Looking at the overall system has been greatly facilitated by technological advances in computational modeling in the past 20 years. “We have better analytical tools to identify chemicals such as pharmaceuticals,” Dr. Rice Boayue said. “This is very supportive, as we research trends and solutions that can lead to regulatory action at the state level.”

For more than 20 years, Dr. Jim Bowen and his students have been doing analytical modeling of water systems including the Neuss River, the lower Cape Fear Estuary, and Jordan Lake.

“Over the years we have worked on numerous models on the fate and transport of traditional pollutants of lakes, streams and estuaries,” Dr. Bowen said. “The numerical models developed are mechanistically based, which assumes that a complex system can be understood by examining the workings of its individual parts.”

The scenarios Dr. Bowen’s lab model fundamentally involve phytoplankton, to see how it is impacted by pollutants and how this impact affects dissolved oxygen levels in the water.

“Pollutants such as industrial waste and agricultural fertilizer can cause dissolved oxygen to go down,” Dr. Bowen said. “In areas like the lower Cape Fear Estuary, the impacts on dissolved oxygen are of concern to fish and shell fish. To determine the sources and impact of pollutants, we have to consider all the streams flowing into estuary in our computer simulation models.”

The computational models take into account what material is coming into the water body, how long it stays there, and how much constituents react during that time based on temperature and other conditions.

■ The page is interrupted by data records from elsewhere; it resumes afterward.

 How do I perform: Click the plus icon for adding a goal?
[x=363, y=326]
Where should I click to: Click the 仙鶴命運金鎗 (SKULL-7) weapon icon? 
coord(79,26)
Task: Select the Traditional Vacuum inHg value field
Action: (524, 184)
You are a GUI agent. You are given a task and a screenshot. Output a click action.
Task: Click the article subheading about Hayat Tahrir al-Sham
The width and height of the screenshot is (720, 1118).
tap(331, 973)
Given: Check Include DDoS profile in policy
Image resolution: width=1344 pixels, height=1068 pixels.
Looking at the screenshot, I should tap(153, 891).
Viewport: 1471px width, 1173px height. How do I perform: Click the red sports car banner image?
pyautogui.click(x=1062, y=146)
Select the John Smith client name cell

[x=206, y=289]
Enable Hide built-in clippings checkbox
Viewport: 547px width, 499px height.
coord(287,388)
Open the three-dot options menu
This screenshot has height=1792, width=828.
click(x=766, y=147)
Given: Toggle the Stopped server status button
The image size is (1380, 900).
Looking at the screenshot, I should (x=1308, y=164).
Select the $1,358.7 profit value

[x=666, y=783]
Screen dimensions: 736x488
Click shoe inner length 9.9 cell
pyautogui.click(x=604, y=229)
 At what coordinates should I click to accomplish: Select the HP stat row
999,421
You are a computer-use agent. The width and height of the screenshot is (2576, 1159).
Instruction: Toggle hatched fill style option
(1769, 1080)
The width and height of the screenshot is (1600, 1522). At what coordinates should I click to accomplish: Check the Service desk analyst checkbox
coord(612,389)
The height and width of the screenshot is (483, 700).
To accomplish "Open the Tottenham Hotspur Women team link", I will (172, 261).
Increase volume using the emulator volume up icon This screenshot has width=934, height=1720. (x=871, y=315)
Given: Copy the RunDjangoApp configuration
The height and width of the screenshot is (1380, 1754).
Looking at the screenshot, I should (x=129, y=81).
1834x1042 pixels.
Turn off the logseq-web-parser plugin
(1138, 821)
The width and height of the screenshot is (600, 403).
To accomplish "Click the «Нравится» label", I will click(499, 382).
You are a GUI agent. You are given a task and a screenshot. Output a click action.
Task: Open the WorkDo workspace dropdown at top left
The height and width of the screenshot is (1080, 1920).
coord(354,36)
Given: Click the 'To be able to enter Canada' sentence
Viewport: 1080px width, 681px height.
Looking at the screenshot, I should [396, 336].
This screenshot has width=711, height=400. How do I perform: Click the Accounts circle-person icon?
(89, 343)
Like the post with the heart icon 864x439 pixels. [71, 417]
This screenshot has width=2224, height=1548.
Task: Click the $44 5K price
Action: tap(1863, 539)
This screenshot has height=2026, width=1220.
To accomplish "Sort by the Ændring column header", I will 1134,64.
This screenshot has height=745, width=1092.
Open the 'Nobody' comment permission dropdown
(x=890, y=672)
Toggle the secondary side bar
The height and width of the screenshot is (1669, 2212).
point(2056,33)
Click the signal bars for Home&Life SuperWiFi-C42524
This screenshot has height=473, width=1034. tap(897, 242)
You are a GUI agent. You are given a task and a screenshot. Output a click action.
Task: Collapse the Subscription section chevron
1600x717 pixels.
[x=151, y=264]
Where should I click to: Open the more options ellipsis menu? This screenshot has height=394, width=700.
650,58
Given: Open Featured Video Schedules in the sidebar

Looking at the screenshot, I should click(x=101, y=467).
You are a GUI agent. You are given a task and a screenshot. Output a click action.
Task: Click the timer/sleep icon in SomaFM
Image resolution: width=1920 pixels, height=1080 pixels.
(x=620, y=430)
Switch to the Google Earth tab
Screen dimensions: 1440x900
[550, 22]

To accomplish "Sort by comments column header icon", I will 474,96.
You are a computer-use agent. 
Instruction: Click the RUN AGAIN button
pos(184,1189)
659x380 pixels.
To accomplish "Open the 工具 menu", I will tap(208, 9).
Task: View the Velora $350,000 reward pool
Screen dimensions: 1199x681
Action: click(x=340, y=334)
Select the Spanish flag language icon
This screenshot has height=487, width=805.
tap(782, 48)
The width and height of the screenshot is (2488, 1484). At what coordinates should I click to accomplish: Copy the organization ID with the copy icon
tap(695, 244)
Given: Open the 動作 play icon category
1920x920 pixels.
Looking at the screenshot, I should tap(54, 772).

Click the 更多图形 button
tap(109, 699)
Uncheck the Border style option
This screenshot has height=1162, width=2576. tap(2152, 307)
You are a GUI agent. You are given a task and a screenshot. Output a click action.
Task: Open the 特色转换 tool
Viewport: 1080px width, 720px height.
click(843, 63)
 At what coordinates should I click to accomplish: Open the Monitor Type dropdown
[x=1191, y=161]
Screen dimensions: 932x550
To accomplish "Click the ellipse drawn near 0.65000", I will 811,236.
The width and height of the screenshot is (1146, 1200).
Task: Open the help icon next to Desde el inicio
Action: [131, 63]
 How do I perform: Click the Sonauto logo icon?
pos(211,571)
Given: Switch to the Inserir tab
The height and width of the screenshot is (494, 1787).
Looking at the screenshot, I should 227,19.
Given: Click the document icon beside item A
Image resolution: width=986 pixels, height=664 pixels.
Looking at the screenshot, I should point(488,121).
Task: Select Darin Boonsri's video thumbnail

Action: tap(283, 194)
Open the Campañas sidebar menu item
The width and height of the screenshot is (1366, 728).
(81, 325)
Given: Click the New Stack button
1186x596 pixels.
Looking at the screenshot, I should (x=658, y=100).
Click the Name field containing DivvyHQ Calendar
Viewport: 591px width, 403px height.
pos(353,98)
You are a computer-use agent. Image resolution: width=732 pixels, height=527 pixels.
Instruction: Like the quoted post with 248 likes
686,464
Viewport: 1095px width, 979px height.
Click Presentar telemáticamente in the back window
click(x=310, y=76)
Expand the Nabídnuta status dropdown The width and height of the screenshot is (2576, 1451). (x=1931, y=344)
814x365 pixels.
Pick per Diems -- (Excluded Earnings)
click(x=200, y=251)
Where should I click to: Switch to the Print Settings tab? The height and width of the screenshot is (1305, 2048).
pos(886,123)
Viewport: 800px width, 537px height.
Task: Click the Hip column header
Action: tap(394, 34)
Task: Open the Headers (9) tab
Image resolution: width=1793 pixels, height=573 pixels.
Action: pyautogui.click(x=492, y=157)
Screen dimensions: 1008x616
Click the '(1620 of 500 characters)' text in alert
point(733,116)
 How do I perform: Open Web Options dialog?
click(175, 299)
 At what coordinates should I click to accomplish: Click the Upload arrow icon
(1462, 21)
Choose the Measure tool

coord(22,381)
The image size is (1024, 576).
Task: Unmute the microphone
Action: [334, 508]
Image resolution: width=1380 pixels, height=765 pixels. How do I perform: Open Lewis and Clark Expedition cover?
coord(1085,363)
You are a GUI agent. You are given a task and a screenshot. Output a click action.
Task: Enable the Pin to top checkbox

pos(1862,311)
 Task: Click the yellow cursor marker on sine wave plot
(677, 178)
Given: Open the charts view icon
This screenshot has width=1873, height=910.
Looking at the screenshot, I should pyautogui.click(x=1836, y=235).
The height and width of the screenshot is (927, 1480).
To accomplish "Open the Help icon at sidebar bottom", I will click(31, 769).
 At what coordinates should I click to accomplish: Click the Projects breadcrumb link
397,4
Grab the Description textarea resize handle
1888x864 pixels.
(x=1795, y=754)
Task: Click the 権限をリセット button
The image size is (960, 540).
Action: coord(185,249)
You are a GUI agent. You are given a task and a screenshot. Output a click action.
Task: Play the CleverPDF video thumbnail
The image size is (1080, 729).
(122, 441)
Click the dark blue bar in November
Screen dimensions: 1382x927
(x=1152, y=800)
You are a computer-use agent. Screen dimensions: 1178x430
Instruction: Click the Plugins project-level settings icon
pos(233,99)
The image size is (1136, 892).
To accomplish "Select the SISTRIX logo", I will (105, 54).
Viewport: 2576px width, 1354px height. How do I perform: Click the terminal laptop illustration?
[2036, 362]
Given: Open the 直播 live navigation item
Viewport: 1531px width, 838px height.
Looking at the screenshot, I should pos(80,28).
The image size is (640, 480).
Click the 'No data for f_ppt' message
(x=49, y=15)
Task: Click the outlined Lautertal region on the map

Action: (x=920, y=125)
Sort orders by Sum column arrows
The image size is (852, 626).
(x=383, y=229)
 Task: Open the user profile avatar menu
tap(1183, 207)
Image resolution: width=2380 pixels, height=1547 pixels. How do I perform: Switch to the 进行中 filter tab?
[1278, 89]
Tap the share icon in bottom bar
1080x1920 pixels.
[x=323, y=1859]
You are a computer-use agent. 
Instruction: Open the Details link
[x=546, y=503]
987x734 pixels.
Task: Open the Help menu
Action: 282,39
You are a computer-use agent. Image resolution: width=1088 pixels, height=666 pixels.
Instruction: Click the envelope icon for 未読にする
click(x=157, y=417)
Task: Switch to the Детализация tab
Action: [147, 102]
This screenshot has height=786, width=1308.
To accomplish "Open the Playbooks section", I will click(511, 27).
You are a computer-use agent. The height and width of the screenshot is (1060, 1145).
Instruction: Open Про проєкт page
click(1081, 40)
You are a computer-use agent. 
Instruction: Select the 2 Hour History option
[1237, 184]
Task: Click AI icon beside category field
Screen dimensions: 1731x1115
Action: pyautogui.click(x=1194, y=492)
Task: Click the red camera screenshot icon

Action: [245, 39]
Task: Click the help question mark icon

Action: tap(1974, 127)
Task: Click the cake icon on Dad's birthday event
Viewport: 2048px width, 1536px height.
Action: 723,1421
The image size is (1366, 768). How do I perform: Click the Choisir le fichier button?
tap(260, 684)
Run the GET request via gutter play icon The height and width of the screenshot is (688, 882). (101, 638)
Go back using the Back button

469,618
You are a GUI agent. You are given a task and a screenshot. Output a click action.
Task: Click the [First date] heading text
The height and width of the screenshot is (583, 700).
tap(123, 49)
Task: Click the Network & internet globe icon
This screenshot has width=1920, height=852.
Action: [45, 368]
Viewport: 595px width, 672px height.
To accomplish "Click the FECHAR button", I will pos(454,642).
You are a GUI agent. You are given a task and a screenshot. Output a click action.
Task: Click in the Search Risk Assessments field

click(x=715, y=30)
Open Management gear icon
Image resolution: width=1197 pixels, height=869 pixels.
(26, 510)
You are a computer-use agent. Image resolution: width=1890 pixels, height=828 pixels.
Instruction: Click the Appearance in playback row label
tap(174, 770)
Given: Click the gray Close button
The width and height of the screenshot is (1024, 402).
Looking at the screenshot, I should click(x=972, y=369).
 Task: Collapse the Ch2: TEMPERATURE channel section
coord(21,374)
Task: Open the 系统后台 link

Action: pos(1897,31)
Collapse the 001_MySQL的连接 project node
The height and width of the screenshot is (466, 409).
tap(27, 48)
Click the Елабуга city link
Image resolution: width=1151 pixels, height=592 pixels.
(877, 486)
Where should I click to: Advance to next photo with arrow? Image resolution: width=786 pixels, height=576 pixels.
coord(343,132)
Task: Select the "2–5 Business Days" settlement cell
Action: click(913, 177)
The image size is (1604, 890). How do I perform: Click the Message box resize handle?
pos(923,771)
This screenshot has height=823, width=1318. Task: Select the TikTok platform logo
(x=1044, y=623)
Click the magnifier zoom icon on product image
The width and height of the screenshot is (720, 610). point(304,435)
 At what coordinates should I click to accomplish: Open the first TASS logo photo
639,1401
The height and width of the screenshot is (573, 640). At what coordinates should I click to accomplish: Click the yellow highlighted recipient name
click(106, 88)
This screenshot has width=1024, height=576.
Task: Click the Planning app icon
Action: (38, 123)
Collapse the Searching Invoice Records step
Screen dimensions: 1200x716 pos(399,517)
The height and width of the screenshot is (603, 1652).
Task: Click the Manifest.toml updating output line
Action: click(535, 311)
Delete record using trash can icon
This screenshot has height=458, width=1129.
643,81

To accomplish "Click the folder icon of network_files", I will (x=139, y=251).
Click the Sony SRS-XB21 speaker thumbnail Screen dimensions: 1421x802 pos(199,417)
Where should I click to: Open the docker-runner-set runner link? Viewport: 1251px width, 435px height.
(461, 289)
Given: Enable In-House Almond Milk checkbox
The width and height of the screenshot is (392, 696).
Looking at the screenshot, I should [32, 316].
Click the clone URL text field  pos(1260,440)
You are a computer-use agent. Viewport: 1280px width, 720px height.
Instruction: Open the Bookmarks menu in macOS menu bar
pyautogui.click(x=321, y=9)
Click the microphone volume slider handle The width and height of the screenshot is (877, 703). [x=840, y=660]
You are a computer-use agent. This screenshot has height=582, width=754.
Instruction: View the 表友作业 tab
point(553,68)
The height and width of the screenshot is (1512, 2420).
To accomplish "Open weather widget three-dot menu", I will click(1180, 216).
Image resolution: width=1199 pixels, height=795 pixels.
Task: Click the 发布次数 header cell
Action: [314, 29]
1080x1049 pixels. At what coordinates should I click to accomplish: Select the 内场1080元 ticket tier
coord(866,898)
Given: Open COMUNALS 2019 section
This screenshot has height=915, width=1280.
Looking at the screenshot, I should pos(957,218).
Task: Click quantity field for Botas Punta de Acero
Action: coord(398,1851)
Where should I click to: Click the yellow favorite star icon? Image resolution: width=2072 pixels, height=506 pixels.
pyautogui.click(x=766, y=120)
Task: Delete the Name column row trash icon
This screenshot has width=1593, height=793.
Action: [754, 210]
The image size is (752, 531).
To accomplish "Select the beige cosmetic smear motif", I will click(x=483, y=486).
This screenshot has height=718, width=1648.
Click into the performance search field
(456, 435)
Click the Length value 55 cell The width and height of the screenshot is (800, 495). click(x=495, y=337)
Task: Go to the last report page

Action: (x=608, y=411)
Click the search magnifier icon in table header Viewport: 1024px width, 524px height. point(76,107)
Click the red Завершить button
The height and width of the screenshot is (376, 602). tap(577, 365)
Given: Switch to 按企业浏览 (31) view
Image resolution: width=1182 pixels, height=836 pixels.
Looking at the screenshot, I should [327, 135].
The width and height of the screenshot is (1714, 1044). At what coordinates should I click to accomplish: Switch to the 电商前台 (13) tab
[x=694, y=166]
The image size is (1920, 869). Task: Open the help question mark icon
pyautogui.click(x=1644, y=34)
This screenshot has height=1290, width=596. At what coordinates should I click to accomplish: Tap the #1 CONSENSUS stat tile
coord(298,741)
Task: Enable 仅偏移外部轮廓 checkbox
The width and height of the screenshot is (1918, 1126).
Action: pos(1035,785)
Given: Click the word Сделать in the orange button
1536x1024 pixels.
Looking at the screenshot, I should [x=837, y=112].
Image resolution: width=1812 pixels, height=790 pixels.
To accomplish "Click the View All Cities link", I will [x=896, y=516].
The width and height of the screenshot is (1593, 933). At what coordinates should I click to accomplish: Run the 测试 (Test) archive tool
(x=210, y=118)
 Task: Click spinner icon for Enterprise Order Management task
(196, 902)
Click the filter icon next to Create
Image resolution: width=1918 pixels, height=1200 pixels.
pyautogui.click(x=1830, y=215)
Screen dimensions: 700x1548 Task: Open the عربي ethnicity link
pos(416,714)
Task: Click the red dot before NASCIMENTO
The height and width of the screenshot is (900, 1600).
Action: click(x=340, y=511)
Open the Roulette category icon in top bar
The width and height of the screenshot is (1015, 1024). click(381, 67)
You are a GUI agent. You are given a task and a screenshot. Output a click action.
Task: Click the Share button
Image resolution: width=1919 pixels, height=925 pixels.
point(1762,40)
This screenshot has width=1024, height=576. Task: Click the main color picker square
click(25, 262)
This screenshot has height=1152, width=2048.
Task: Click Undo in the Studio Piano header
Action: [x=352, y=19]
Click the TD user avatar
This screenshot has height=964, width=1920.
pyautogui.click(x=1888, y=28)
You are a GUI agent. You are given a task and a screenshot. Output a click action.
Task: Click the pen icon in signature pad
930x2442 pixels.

“Based on all the data, we look at what it will take to get things to where they should be,” Dr. Bowen said. “By running thousands of modeling scenarios, we can determine the percentage that variables need to change to improve water conditions to desired levels. These models have been very successful. Based on data from our models, nitrogen loading in the Neuss River was reduced by 30 percent.”

For the future, as Charlotte and North Carolina continue to develop and populations grow, greater demands will be placed on the state’s water resources. At the same time, Lee College of Engineering water researchers will be continuing their research and collaborations to ensure all types of water are safe for people and the environment.